Alkali Cation Complexation and Transport Properties of Synthetic Bicyclic Decapeptides: Structural, Thermodynamic, and Kinetic Analysis

Alkali cation complexation and bilayer transport by the bicyclic decapeptides S,S′‐bis‐cyclo‐glycyl‐L‐hemicystyl‐glycyl‐glycyl‐L‐prolyl (1), S, S′‐bis‐cyclo‐glycyl‐L‐hemicystyl‐glycyl‐glycyl‐D‐prolyl (2), S, S′‐bis‐cyclo‐glycyl‐L‐ hemicystyl‐sarcosyl‐sarcosyl‐L‐prolyl (3), and S, S′‐bis‐cyclo‐glycyl‐L‐hemicystyl‐sarcosyl‐sarcosyl‐D‐prolyl (4) were analyzed according to structural, thermodynamic and kinetic criteria; valinomycin was used as a reference ionophoretic system. Structural analysis of peptide 3 with spectroscopic methods showed different conformational arrangements in the bicyclic system depending on its state of complexation. Circular dichroism indicated the presence of a multitude of conformations with differing helicities around the disulfide bridge in both free and complexed states. Thermodynamic analysis by microcalorimetry demonstrated a far lower cation selectivity among the synthetic peptides than displayed by valinomycin. Peptide 3 shows cation affinities of about two orders of magnitude higher than peptide 4, but still much lower than found for the complexes of valinomycin with K+ and Rb+. In contrast to the latter case, the complexation reactions of peptides 3 and 4 are driven by both enthalpy and entropy contributions. Neither peptide 1 and 2 nor the cyclic partial structures of all four peptides displayed significant cation complexation.
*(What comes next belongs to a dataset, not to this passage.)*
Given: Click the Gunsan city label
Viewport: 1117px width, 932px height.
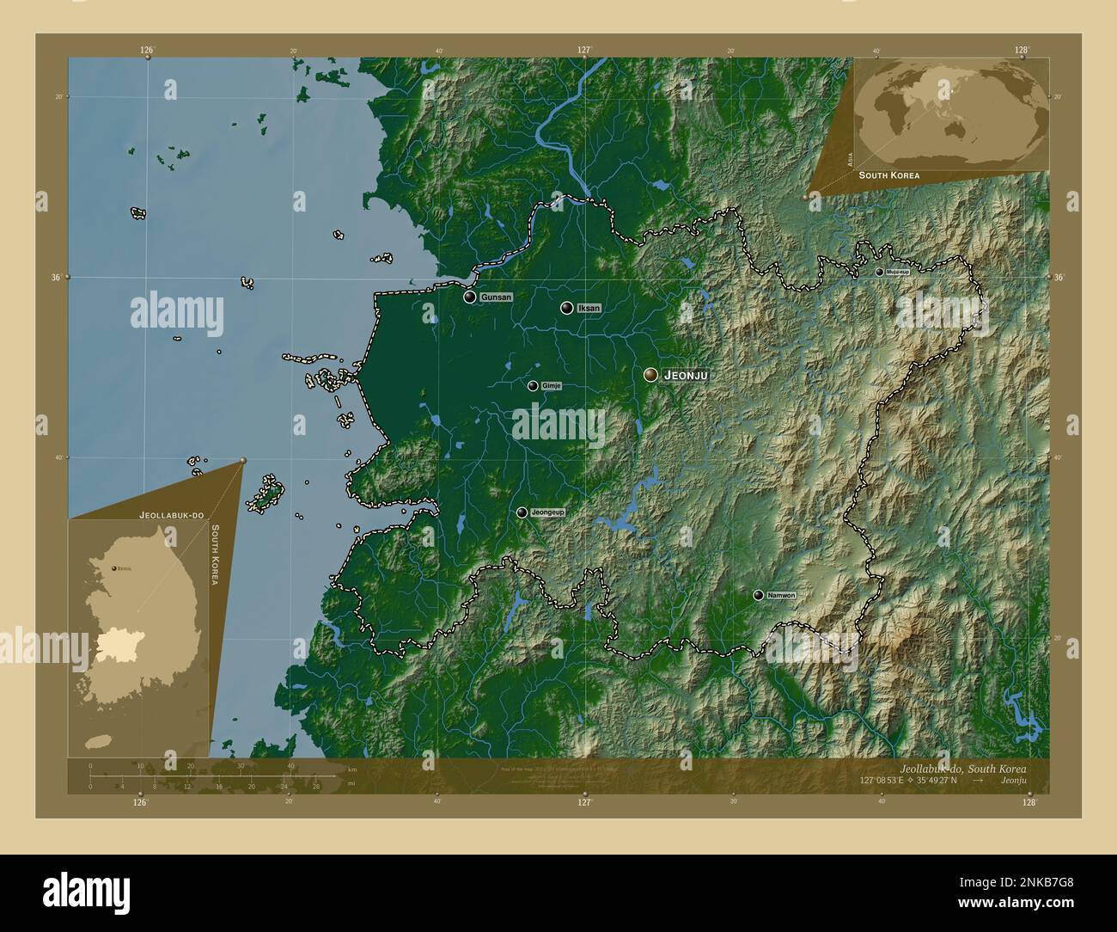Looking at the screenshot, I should (x=496, y=297).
A kinetic analysis of the K+‐complexation by peptide 3 based on the microcalorimetry experiments showed far lower rates of cation exchange for the synthetic peptide than those reported for valinomycin. Transport studies with peptide 3 using artificial lipid bilayer membranes gave negative results. The apparent lack of ionophoretic properties of these synthetic peptides despite their considerable ability to form complexes with cations is discussed in terms of structural parameters.